§ **Exercise directions**: Present every line of the entries below as a Markdown table with the columns "Row" and "Line", numbering the rows and omitting blank lines.

Stored data entries
########

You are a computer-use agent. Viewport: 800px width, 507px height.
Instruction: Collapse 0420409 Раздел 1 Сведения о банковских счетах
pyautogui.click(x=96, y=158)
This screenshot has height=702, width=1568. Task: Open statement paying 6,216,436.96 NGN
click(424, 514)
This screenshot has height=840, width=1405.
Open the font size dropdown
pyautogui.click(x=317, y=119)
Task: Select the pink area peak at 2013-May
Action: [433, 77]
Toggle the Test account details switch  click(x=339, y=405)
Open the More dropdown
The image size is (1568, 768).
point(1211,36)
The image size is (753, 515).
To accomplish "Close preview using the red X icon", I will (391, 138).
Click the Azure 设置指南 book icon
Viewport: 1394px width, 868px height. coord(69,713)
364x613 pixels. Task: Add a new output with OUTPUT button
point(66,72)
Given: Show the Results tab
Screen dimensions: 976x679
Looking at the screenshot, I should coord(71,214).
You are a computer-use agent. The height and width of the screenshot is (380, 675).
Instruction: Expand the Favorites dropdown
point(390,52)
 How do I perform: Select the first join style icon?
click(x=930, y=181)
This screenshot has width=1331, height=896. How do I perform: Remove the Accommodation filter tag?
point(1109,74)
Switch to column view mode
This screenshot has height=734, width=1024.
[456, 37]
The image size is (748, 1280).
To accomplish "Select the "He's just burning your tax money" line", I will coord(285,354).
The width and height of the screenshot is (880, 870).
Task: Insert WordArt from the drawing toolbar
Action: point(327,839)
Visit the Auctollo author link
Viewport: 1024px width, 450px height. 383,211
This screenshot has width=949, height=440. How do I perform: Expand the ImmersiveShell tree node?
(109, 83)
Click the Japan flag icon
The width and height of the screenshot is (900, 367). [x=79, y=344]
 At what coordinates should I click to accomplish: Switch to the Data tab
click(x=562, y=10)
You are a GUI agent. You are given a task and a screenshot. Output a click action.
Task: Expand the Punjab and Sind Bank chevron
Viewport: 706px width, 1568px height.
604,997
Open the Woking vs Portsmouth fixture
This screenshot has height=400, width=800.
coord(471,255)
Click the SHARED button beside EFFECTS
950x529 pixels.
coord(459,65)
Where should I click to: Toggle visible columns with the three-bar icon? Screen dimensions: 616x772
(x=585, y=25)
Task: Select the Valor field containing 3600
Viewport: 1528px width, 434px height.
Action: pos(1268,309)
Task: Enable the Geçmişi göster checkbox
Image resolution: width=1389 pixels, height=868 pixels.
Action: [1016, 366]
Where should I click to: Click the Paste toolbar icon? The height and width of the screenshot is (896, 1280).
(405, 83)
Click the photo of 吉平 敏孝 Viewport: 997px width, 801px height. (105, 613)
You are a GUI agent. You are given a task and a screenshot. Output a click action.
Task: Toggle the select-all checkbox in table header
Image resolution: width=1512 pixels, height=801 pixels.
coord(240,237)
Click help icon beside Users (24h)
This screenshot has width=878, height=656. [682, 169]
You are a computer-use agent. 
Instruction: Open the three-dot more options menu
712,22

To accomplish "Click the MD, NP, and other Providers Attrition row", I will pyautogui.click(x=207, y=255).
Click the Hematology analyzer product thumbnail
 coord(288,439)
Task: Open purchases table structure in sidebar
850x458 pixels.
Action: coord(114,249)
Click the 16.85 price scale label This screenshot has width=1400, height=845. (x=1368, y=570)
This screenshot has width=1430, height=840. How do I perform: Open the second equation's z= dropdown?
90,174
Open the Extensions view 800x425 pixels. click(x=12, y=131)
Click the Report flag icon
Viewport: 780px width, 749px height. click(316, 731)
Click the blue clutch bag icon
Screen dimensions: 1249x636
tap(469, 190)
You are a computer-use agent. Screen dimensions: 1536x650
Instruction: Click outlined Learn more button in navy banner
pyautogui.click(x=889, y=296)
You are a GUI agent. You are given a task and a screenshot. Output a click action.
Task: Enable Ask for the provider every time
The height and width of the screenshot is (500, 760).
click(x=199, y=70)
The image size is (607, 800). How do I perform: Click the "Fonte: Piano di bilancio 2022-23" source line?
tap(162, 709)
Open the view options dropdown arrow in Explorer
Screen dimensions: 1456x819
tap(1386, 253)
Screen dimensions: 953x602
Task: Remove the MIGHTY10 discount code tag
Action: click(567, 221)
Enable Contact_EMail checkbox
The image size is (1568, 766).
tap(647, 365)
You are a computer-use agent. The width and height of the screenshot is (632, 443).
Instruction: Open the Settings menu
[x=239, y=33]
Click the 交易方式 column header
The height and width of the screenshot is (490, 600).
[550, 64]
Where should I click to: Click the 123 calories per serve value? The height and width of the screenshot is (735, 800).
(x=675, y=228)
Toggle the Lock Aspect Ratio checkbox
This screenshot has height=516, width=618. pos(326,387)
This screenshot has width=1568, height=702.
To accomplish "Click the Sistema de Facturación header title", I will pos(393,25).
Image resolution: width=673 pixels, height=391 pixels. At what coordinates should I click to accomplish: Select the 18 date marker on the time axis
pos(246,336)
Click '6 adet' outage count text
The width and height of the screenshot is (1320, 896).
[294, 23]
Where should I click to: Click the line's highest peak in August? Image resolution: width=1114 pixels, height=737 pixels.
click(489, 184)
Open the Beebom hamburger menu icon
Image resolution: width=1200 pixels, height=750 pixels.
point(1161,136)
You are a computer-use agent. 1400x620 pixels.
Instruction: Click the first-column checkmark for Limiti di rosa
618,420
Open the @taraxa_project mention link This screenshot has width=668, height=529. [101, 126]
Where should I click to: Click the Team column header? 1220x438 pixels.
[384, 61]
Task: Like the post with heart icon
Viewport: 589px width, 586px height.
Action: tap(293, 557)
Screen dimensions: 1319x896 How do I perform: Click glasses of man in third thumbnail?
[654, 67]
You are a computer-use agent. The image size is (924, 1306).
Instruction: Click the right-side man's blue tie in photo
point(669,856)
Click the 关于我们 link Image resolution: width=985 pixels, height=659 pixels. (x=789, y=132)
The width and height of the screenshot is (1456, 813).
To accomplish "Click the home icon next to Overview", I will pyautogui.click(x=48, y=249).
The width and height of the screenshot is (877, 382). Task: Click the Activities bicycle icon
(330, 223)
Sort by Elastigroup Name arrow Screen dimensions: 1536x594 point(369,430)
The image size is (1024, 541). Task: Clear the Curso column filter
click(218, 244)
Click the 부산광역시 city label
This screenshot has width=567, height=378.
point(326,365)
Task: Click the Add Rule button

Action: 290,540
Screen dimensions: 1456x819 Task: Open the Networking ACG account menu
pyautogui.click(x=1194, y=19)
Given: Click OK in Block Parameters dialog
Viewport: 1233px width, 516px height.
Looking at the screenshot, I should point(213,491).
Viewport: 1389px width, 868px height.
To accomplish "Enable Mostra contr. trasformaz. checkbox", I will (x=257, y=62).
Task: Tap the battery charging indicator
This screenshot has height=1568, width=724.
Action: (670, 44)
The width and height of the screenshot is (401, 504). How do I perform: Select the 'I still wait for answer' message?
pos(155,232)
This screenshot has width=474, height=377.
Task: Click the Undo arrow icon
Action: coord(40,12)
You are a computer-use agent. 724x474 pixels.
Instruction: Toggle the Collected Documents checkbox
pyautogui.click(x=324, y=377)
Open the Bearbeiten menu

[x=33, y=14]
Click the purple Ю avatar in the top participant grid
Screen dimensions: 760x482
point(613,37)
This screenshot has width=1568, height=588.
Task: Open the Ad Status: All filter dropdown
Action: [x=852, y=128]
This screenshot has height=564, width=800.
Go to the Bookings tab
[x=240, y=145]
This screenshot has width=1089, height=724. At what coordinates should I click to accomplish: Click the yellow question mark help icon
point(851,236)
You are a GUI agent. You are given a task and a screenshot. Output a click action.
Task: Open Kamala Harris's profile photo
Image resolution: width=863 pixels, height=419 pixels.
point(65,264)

########

§ **Result of this task**:
| Row | Line |
|---|---|
| 1 | You are a computer-use agent. Viewport: 800px width, 507px height. |
| 2 | Instruction: Collapse 0420409 Раздел 1 Сведения о банковских счетах |
| 3 | pyautogui.click(x=96, y=158) |
| 4 | This screenshot has height=702, width=1568. Task: Open statement paying 6,216,436.96 NGN |
| 5 | click(424, 514) |
| 6 | This screenshot has height=840, width=1405. |
| 7 | Open the font size dropdown |
| 8 | pyautogui.click(x=317, y=119) |
| 9 | Task: Select the pink area peak at 2013-May |
| 10 | Action: [433, 77] |
| 11 | Toggle the Test account details switch  click(x=339, y=405) |
| 12 | Open the More dropdown |
| 13 | The image size is (1568, 768). |
| 14 | point(1211,36) |
| 15 | The image size is (753, 515). |
| 16 | To accomplish "Close preview using the red X icon", I will (391, 138). |
| 17 | Click the Azure 设置指南 book icon |
| 18 | Viewport: 1394px width, 868px height. coord(69,713) |
| 19 | 364x613 pixels. Task: Add a new output with OUTPUT button |
| 20 | point(66,72) |
| 21 | Given: Show the Results tab |
| 22 | Screen dimensions: 976x679 |
| 23 | Looking at the screenshot, I should coord(71,214). |
| 24 | You are a computer-use agent. The height and width of the screenshot is (380, 675). |
| 25 | Instruction: Expand the Favorites dropdown |
| 26 | point(390,52) |
| 27 |  How do I perform: Select the first join style icon? |
| 28 | click(x=930, y=181) |
| 29 | This screenshot has width=1331, height=896. How do I perform: Remove the Accommodation filter tag? |
| 30 | point(1109,74) |
| 31 | Switch to column view mode |
| 32 | This screenshot has height=734, width=1024. |
| 33 | [456, 37] |
| 34 | The image size is (748, 1280). |
| 35 | To accomplish "Select the "He's just burning your tax money" line", I will coord(285,354). |
| 36 | The width and height of the screenshot is (880, 870). |
| 37 | Task: Insert WordArt from the drawing toolbar |
| 38 | Action: point(327,839) |
| 39 | Visit the Auctollo author link |
| 40 | Viewport: 1024px width, 450px height. 383,211 |
| 41 | This screenshot has width=949, height=440. How do I perform: Expand the ImmersiveShell tree node? |
| 42 | (109, 83) |
| 43 | Click the Japan flag icon |
| 44 | The width and height of the screenshot is (900, 367). [x=79, y=344] |
| 45 |  At what coordinates should I click to accomplish: Switch to the Data tab |
| 46 | click(x=562, y=10) |
| 47 | You are a GUI agent. You are given a task and a screenshot. Output a click action. |
| 48 | Task: Expand the Punjab and Sind Bank chevron |
| 49 | Viewport: 706px width, 1568px height. |
| 50 | 604,997 |
| 51 | Open the Woking vs Portsmouth fixture |
| 52 | This screenshot has height=400, width=800. |
| 53 | coord(471,255) |
| 54 | Click the SHARED button beside EFFECTS |
| 55 | 950x529 pixels. |
| 56 | coord(459,65) |
| 57 | Where should I click to: Toggle visible columns with the three-bar icon? Screen dimensions: 616x772 |
| 58 | (x=585, y=25) |
| 59 | Task: Select the Valor field containing 3600 |
| 60 | Viewport: 1528px width, 434px height. |
| 61 | Action: pos(1268,309) |
| 62 | Task: Enable the Geçmişi göster checkbox |
| 63 | Image resolution: width=1389 pixels, height=868 pixels. |
| 64 | Action: [1016, 366] |
| 65 | Where should I click to: Click the Paste toolbar icon? The height and width of the screenshot is (896, 1280). |
| 66 | (405, 83) |
| 67 | Click the photo of 吉平 敏孝 Viewport: 997px width, 801px height. (105, 613) |
| 68 | You are a GUI agent. You are given a task and a screenshot. Output a click action. |
| 69 | Task: Toggle the select-all checkbox in table header |
| 70 | Image resolution: width=1512 pixels, height=801 pixels. |
| 71 | coord(240,237) |
| 72 | Click help icon beside Users (24h) |
| 73 | This screenshot has width=878, height=656. [682, 169] |
| 74 | You are a computer-use agent.  |
| 75 | Instruction: Open the three-dot more options menu |
| 76 | 712,22 |
| 77 | To accomplish "Click the MD, NP, and other Providers Attrition row", I will pyautogui.click(x=207, y=255). |
| 78 | Click the Hematology analyzer product thumbnail |
| 79 |  coord(288,439) |
| 80 | Task: Open purchases table structure in sidebar |
| 81 | 850x458 pixels. |
| 82 | Action: coord(114,249) |
| 83 | Click the 16.85 price scale label This screenshot has width=1400, height=845. (x=1368, y=570) |
| 84 | This screenshot has width=1430, height=840. How do I perform: Open the second equation's z= dropdown? |
| 85 | 90,174 |
| 86 | Open the Extensions view 800x425 pixels. click(x=12, y=131) |
| 87 | Click the Report flag icon |
| 88 | Viewport: 780px width, 749px height. click(316, 731) |
| 89 | Click the blue clutch bag icon |
| 90 | Screen dimensions: 1249x636 |
| 91 | tap(469, 190) |
| 92 | You are a computer-use agent. Screen dimensions: 1536x650 |
| 93 | Instruction: Click outlined Learn more button in navy banner |
| 94 | pyautogui.click(x=889, y=296) |
| 95 | You are a GUI agent. You are given a task and a screenshot. Output a click action. |
| 96 | Task: Enable Ask for the provider every time |
| 97 | The height and width of the screenshot is (500, 760). |
| 98 | click(x=199, y=70) |
| 99 | The image size is (607, 800). How do I perform: Click the "Fonte: Piano di bilancio 2022-23" source line? |
| 100 | tap(162, 709) |
| 101 | Open the view options dropdown arrow in Explorer |
| 102 | Screen dimensions: 1456x819 |
| 103 | tap(1386, 253) |
| 104 | Screen dimensions: 953x602 |
| 105 | Task: Remove the MIGHTY10 discount code tag |
| 106 | Action: click(567, 221) |
| 107 | Enable Contact_EMail checkbox |
| 108 | The image size is (1568, 766). |
| 109 | tap(647, 365) |
| 110 | You are a computer-use agent. The width and height of the screenshot is (632, 443). |
| 111 | Instruction: Open the Settings menu |
| 112 | [x=239, y=33] |
| 113 | Click the 交易方式 column header |
| 114 | The height and width of the screenshot is (490, 600). |
| 115 | [550, 64] |
| 116 | Where should I click to: Click the 123 calories per serve value? The height and width of the screenshot is (735, 800). |
| 117 | (x=675, y=228) |
| 118 | Toggle the Lock Aspect Ratio checkbox |
| 119 | This screenshot has height=516, width=618. pos(326,387) |
| 120 | This screenshot has width=1568, height=702. |
| 121 | To accomplish "Click the Sistema de Facturación header title", I will pos(393,25). |
| 122 | Image resolution: width=673 pixels, height=391 pixels. At what coordinates should I click to accomplish: Select the 18 date marker on the time axis |
| 123 | pos(246,336) |
| 124 | Click '6 adet' outage count text |
| 125 | The width and height of the screenshot is (1320, 896). |
| 126 | [294, 23] |
| 127 | Where should I click to: Click the line's highest peak in August? Image resolution: width=1114 pixels, height=737 pixels. |
| 128 | click(489, 184) |
| 129 | Open the Beebom hamburger menu icon |
| 130 | Image resolution: width=1200 pixels, height=750 pixels. |
| 131 | point(1161,136) |
| 132 | You are a computer-use agent. 1400x620 pixels. |
| 133 | Instruction: Click the first-column checkmark for Limiti di rosa |
| 134 | 618,420 |
| 135 | Open the @taraxa_project mention link This screenshot has width=668, height=529. [101, 126] |
| 136 | Where should I click to: Click the Team column header? 1220x438 pixels. |
| 137 | [384, 61] |
| 138 | Task: Like the post with heart icon |
| 139 | Viewport: 589px width, 586px height. |
| 140 | Action: tap(293, 557) |
| 141 | Screen dimensions: 1319x896 How do I perform: Click glasses of man in third thumbnail? |
| 142 | [654, 67] |
| 143 | You are a computer-use agent. The image size is (924, 1306). |
| 144 | Instruction: Click the right-side man's blue tie in photo |
| 145 | point(669,856) |
| 146 | Click the 关于我们 link Image resolution: width=985 pixels, height=659 pixels. (x=789, y=132) |
| 147 | The width and height of the screenshot is (1456, 813). |
| 148 | To accomplish "Click the home icon next to Overview", I will pyautogui.click(x=48, y=249). |
| 149 | The width and height of the screenshot is (877, 382). Task: Click the Activities bicycle icon |
| 150 | (330, 223) |
| 151 | Sort by Elastigroup Name arrow Screen dimensions: 1536x594 point(369,430) |
| 152 | The image size is (1024, 541). Task: Clear the Curso column filter |
| 153 | click(218, 244) |
| 154 | Click the 부산광역시 city label |
| 155 | This screenshot has width=567, height=378. |
| 156 | point(326,365) |
| 157 | Task: Click the Add Rule button |
| 158 | Action: 290,540 |
| 159 | Screen dimensions: 1456x819 Task: Open the Networking ACG account menu |
| 160 | pyautogui.click(x=1194, y=19) |
| 161 | Given: Click OK in Block Parameters dialog |
| 162 | Viewport: 1233px width, 516px height. |
| 163 | Looking at the screenshot, I should point(213,491). |
| 164 | Viewport: 1389px width, 868px height. |
| 165 | To accomplish "Enable Mostra contr. trasformaz. checkbox", I will (x=257, y=62). |
| 166 | Task: Tap the battery charging indicator |
| 167 | This screenshot has height=1568, width=724. |
| 168 | Action: (670, 44) |
| 169 | The width and height of the screenshot is (401, 504). How do I perform: Select the 'I still wait for answer' message? |
| 170 | pos(155,232) |
| 171 | This screenshot has width=474, height=377. |
| 172 | Task: Click the Undo arrow icon |
| 173 | Action: coord(40,12) |
| 174 | You are a computer-use agent. 724x474 pixels. |
| 175 | Instruction: Toggle the Collected Documents checkbox |
| 176 | pyautogui.click(x=324, y=377) |
| 177 | Open the Bearbeiten menu |
| 178 | [x=33, y=14] |
| 179 | Click the purple Ю avatar in the top participant grid |
| 180 | Screen dimensions: 760x482 |
| 181 | point(613,37) |
| 182 | This screenshot has width=1568, height=588. |
| 183 | Task: Open the Ad Status: All filter dropdown |
| 184 | Action: [x=852, y=128] |
| 185 | This screenshot has height=564, width=800. |
| 186 | Go to the Bookings tab |
| 187 | [x=240, y=145] |
| 188 | This screenshot has width=1089, height=724. At what coordinates should I click to accomplish: Click the yellow question mark help icon |
| 189 | point(851,236) |
| 190 | You are a GUI agent. You are given a task and a screenshot. Output a click action. |
| 191 | Task: Open Kamala Harris's profile photo |
| 192 | Image resolution: width=863 pixels, height=419 pixels. |
| 193 | point(65,264) |